# how can I help my p's ?



## T-L-N-E (Dec 24, 2003)

I can see that they want to breed
they digged a big hole
they are dark
there are 2 that been paired together

how can I help them fell better cos' they are very stressed

every time that i am coming near the tank they are getting crazy


----------



## rchan11 (May 6, 2004)

Show them some piranha porno movies! Just kidding!


----------



## Dan_U.K (Jul 13, 2004)

Just keep aquarium light turned off and only go near tank when you feed them.


----------



## T-L-N-E (Dec 24, 2003)

rchan11 said:


> Show them some piranha porno movies! Just kidding!


 good idea









I will try that if nothing works

and if your idea wont be good i will give them the blue pill


----------



## T-L-N-E (Dec 24, 2003)

Dan_U.K said:


> Just keep aquarium light turned off and only go near tank when you feed them.


 the light is off


----------



## jmcrabb (Oct 3, 2003)

what size tank again? I would just let them do their thing...


----------



## T-L-N-E (Dec 24, 2003)

100 gl


----------



## HOLLYWOOD (Feb 6, 2003)

Cover the front side of the tank so that they cant see anyone approaching. Use dark material. I use either foam or large cardboard piece.


----------



## PygoManiac (Jul 26, 2004)

> Cover the front side of the tank so that they cant see anyone approaching. Use dark material. I use either foam or large cardboard piece.

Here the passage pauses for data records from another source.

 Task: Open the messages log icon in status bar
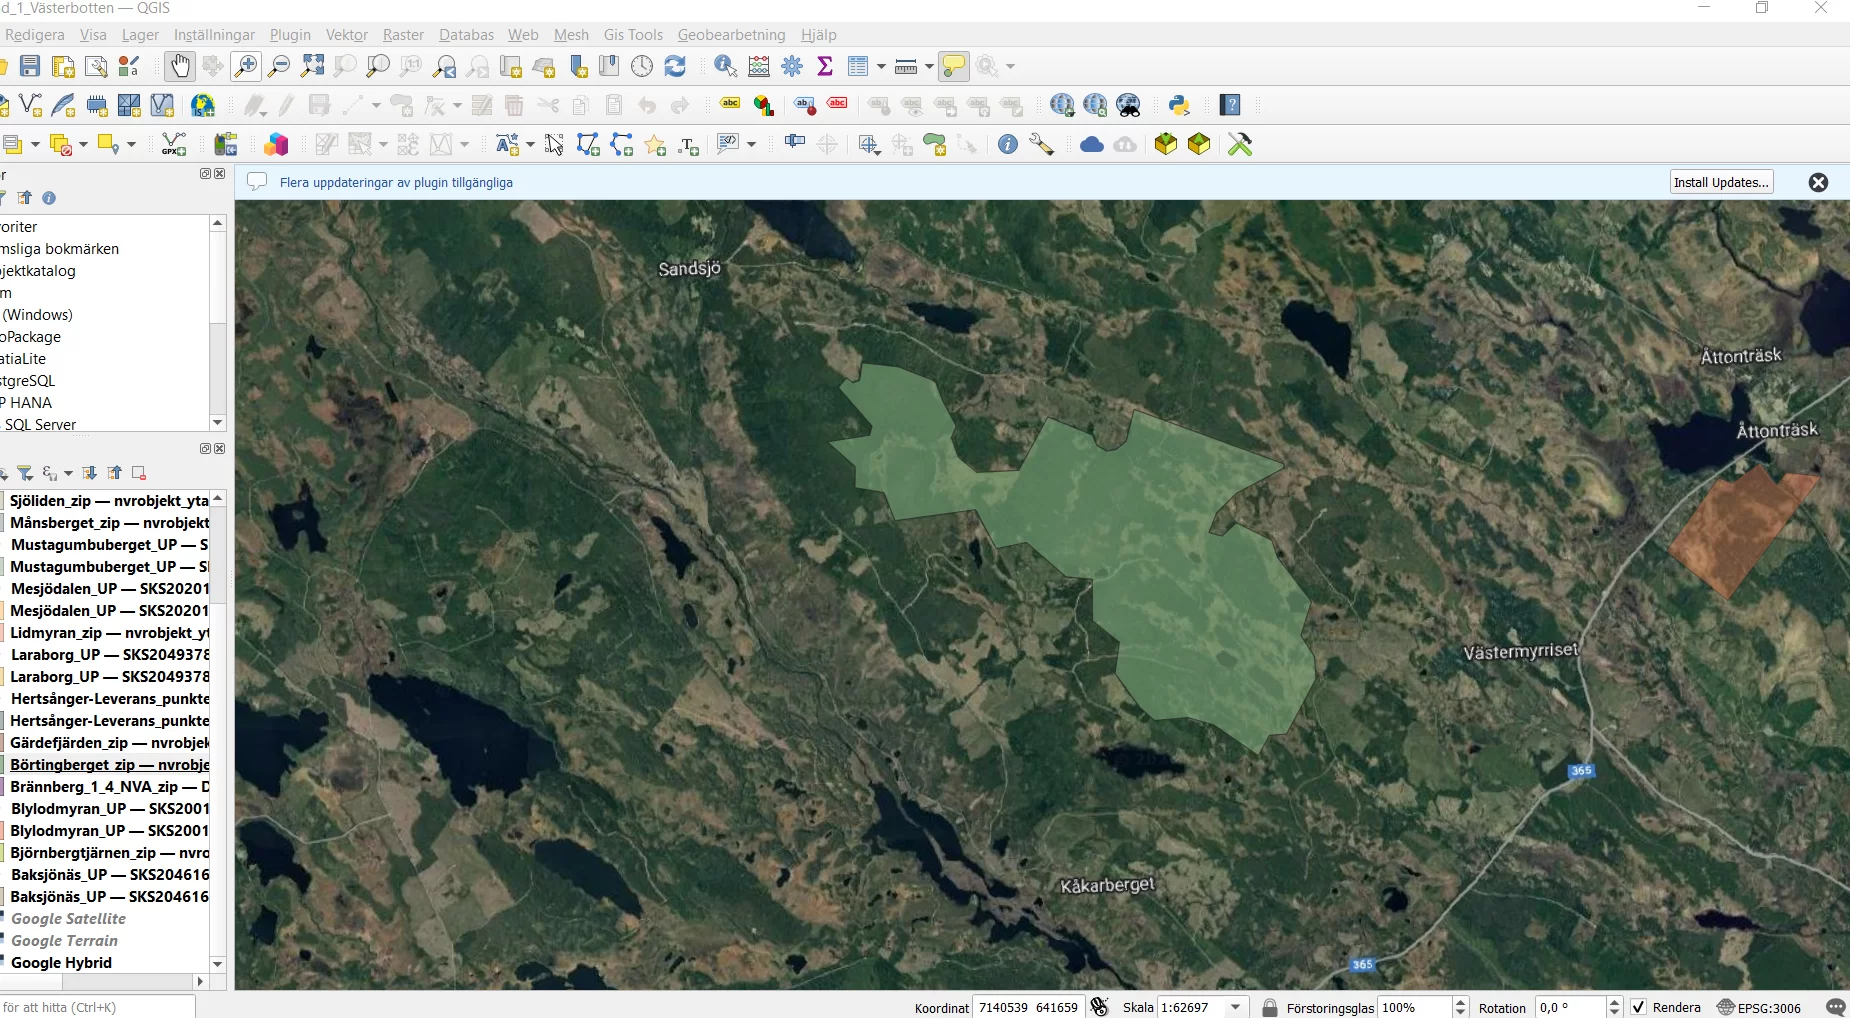(1835, 1007)
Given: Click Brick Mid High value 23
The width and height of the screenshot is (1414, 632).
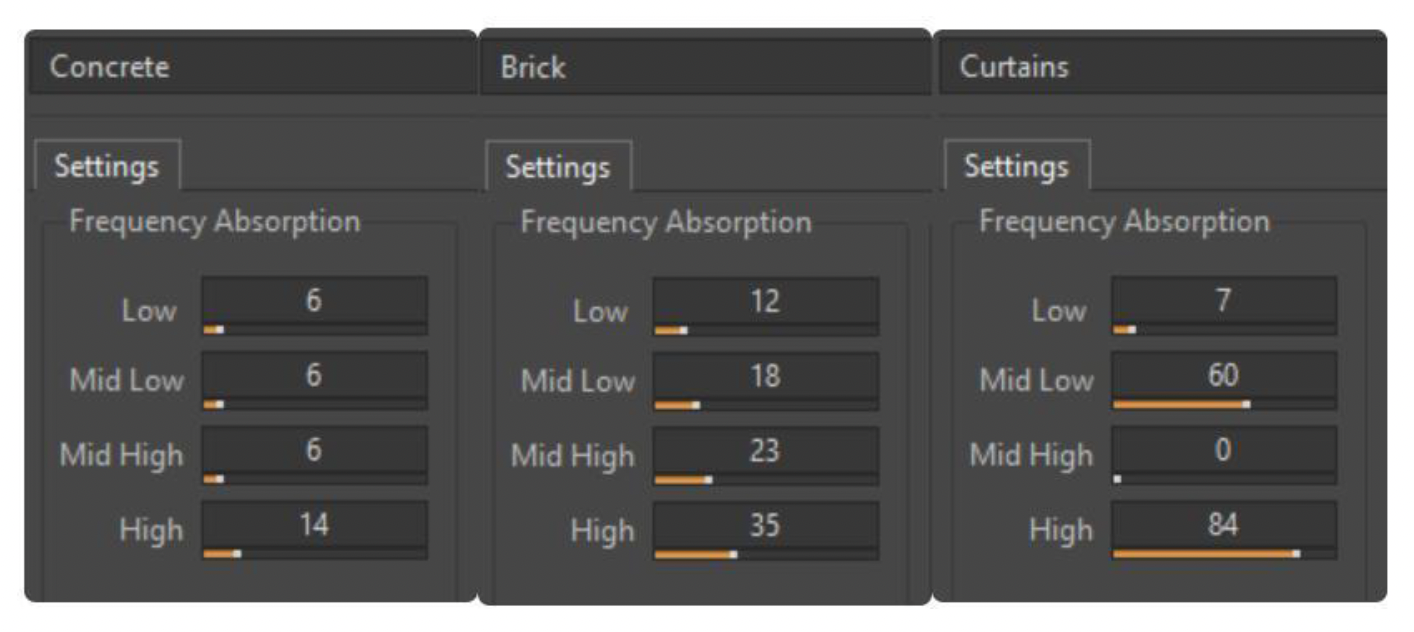Looking at the screenshot, I should [765, 452].
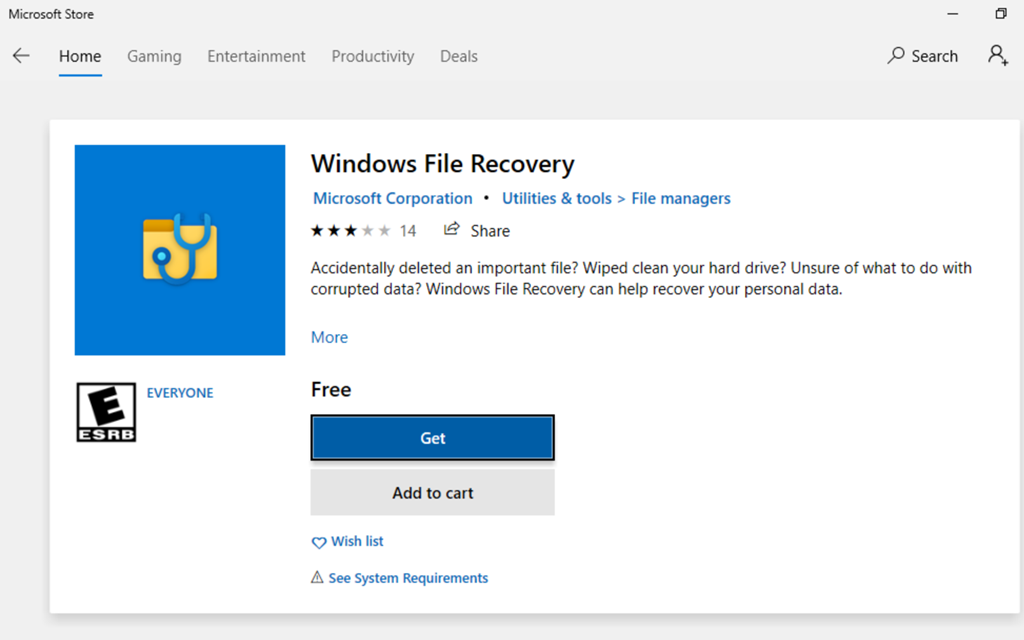The height and width of the screenshot is (640, 1024).
Task: Expand description with the More link
Action: [x=329, y=337]
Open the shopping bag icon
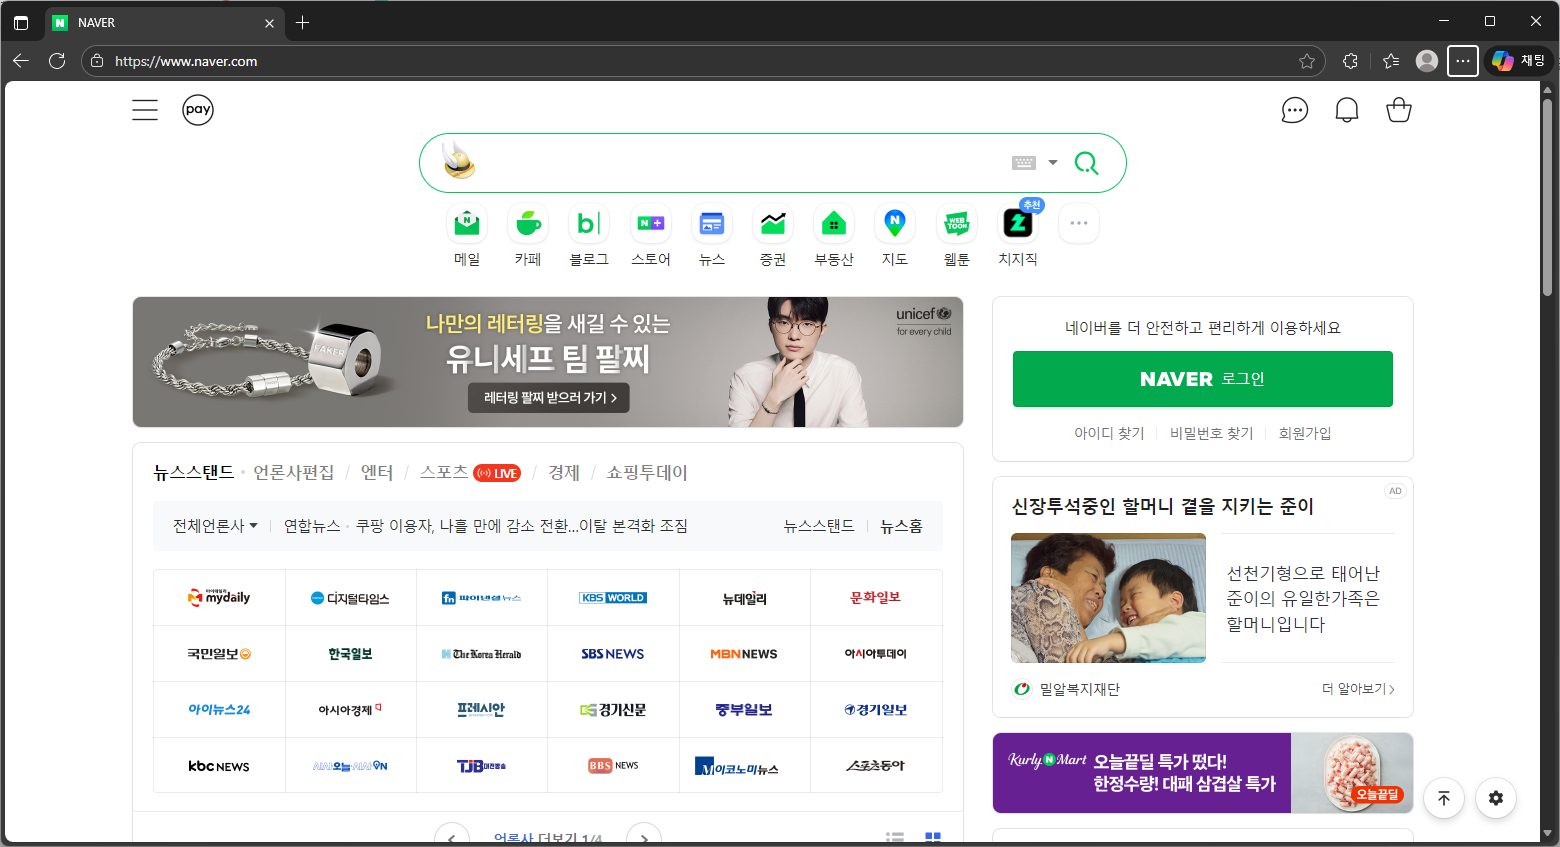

But how would he know whats happenening in the tank?


----------



## wrathofgeo (Aug 23, 2003)

PygoManiac said:


> > Cover the front side of the tank so that they cant see anyone approaching. Use dark material. I use either foam or large cardboard piece.
> 
> 
> But how would he know whats happenening in the tank?


 you can cut out peep holes in the cover...


----------



## maniac_richboy (Feb 1, 2004)

Be patient and let them do their thing. Just don't have anyone approach the tank up close, if they want to watch.....either that or do what Hollywood said and cover the tank to prevent distractions........they will go at it for a while........

congrats!!!


----------



## l2ob (May 22, 2004)

wrathofgeo said:


> PygoManiac said:
> 
> 
> > > Cover the front side of the tank so that they cant see anyone approaching. Use dark material. I use either foam or large cardboard piece.
> ...


 hes gotta check out the action


----------



## IronMike (Jun 27, 2004)

just shut the light off and put on some Barry White


----------